In the middle of a pipeline you may wish to document something about the data
that is more complex than the simple counts. status
is essentially a
dplyr
summarisation step which is connected to a glue
specification
output, that is recorded in the data frame history. This means you can do an
arbitrary interim summarisation and put the result into the flowchart without
disrupting the pipeline flow.
status(
.data,
...,
.messages = .defaultMessage(),
.headline = .defaultHeadline(),
.type = "info",
.asOffshoot = FALSE,
.tag = NULL
)
a dataframe which may be grouped
any normal dplyr::summarise specification, e.g. count=n()
or
av=mean(x)
, etcetera.
a character vector of glue specifications.
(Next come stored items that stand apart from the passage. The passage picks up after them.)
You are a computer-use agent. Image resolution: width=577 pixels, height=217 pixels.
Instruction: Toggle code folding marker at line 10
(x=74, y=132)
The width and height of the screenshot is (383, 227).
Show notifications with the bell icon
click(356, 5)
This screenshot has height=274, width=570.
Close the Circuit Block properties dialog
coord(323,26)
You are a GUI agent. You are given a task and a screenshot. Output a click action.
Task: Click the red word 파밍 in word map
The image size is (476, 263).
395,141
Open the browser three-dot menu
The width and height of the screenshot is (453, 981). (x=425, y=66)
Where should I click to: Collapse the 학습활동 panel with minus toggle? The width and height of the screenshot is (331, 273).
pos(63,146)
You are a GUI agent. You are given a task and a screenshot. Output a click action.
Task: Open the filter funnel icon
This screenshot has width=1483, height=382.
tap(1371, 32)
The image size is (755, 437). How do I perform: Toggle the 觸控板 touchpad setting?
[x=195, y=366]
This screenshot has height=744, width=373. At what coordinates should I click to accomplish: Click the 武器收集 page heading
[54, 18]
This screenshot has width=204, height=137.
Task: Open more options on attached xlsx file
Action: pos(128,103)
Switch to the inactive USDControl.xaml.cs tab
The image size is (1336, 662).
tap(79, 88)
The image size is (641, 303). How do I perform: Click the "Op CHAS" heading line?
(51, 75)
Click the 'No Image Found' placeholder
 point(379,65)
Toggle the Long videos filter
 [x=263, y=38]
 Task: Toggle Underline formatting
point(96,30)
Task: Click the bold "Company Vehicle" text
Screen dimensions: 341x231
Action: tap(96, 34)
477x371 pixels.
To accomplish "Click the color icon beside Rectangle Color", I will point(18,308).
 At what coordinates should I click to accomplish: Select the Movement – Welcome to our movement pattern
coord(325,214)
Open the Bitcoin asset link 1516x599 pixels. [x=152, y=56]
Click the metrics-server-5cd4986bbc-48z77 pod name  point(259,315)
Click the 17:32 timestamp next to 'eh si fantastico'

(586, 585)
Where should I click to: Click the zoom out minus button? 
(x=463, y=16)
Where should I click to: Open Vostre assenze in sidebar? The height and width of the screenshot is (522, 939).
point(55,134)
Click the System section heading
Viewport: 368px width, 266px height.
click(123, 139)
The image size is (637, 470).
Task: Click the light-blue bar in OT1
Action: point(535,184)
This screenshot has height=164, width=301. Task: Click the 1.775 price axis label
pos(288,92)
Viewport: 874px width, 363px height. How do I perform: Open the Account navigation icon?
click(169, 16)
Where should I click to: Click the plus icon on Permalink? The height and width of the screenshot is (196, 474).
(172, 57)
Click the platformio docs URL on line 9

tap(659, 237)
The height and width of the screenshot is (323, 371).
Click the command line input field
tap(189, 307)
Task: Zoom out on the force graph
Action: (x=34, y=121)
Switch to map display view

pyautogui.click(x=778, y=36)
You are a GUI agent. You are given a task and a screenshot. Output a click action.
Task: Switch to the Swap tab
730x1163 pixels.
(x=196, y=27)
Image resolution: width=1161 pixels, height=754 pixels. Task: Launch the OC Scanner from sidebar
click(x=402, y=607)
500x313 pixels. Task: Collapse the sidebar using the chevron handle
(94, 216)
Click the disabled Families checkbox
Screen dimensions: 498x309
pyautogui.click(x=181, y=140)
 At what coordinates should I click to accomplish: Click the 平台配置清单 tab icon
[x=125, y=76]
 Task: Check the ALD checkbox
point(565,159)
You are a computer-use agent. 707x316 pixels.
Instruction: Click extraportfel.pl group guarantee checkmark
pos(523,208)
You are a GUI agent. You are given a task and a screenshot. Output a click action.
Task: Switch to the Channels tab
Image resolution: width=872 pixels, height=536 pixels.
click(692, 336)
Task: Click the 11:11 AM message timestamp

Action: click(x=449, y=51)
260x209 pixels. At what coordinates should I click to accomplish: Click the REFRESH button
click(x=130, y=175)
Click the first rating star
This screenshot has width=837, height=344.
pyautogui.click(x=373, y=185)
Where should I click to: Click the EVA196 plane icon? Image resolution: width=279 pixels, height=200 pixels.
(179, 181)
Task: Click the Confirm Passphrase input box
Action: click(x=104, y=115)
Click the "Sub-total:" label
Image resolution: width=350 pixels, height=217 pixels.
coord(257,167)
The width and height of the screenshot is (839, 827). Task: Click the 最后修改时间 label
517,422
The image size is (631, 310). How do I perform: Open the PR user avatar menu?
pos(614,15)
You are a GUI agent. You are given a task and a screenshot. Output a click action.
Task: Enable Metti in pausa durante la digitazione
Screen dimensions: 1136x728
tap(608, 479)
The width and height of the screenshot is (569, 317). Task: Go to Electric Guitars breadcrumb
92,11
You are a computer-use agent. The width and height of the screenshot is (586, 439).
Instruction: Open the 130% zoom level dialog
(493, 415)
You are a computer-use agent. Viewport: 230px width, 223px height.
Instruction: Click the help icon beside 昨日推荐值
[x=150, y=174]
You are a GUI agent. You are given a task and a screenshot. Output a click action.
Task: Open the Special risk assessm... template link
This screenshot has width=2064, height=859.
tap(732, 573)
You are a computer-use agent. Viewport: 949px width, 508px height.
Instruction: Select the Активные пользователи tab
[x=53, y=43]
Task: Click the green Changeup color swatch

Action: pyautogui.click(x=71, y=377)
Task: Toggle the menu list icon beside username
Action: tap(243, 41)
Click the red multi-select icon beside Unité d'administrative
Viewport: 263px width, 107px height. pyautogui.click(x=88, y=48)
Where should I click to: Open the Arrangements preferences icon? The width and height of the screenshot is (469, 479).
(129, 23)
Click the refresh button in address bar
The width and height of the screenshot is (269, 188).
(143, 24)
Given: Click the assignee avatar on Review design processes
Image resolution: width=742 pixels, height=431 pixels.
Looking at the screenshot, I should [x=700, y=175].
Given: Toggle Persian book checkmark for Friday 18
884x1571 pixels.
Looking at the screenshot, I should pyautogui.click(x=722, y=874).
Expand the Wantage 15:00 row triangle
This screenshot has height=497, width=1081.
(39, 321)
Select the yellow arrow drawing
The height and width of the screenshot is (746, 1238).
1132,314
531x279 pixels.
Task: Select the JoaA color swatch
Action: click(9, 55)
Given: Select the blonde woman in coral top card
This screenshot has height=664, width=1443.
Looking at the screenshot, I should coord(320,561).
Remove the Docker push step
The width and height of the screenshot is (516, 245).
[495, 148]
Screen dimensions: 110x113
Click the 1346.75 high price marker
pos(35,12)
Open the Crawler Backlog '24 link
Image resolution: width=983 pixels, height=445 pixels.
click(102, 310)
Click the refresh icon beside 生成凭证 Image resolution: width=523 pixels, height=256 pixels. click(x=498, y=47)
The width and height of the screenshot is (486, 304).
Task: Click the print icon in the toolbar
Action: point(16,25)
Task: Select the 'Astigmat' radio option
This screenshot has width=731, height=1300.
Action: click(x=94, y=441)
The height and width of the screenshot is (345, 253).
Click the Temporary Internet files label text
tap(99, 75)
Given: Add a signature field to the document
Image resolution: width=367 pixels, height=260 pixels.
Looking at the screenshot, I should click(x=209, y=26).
A glue specification can refer to the summary outputs, any grouping variables of .data, the {.strata}, or any variables defined in the calling environment
a glue specification which can refer to grouping variables of .data, or any variables defined in the calling environment
one of "info","exclusion": used to define formatting
do you want this comment to be an offshoot of the main flow (default = FALSE).
if you want the summary data from this step in the future then give it a name with .tag.
the same .data dataframe with the history metadata updated with the status inserted as a new stage
Because of the ... summary specification parameters MUST BE NAMED.
library(dplyr)
library(dtrackr)
tmp = iris %>% track() %>% group_by(Species)
tmp %>% status(
long = p_count_if(Petal.Length>5),
short = p_count_if(Petal.Length<2),
.messages="{Species}: {long} long ones & {short} short ones"
) %>% history()
#> dtrackr history:
#> number of flowchart steps: 3 (approx)
#> tags defined: <none>
#> items excluded so far: <not capturing exclusions>
#> last entry / entries:
#> ├ [Species:setosa]: "Species:setosa", "setosa: 0 long ones & 50 short ones"
#> ├ [Species:versicolor]: "Species:versicolor", "versicolor: 1 long ones & 0 short ones"
#> └ [Species:virginica]: "Species:virginica", "virginica: 41 long ones & 0 short ones"